### DIRECTIONS FOR THIS TASK
Which lines of the records below contain the string "Toggle"? Report each of them.

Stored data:

=======

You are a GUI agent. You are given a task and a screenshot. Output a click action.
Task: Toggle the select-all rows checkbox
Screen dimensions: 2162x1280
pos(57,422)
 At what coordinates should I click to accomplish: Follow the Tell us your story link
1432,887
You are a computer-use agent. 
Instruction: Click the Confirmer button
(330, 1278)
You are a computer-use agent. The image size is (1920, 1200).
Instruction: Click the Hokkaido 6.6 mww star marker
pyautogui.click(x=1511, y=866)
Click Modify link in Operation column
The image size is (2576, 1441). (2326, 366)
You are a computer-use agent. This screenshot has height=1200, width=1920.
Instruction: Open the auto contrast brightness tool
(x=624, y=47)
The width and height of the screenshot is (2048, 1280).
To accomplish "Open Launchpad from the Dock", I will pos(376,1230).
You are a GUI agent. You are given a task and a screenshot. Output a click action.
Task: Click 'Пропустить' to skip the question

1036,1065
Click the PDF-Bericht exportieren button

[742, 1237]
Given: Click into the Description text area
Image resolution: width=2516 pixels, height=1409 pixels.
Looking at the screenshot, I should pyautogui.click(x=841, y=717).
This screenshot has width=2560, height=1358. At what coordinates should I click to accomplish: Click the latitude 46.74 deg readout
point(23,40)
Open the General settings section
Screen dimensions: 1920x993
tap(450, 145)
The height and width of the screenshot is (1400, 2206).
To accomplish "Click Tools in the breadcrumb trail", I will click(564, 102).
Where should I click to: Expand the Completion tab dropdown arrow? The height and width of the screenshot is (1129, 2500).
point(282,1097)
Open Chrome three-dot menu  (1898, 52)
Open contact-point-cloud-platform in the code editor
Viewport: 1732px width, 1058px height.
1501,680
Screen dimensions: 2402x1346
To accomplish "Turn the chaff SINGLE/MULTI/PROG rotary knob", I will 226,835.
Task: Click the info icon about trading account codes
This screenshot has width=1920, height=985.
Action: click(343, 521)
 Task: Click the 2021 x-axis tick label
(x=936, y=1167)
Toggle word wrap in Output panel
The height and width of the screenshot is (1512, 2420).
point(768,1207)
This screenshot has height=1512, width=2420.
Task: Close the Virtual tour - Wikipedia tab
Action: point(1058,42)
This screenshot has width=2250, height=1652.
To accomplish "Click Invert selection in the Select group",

=======

### RESULT
Task: Toggle the select-all rows checkbox
Toggle word wrap in Output panel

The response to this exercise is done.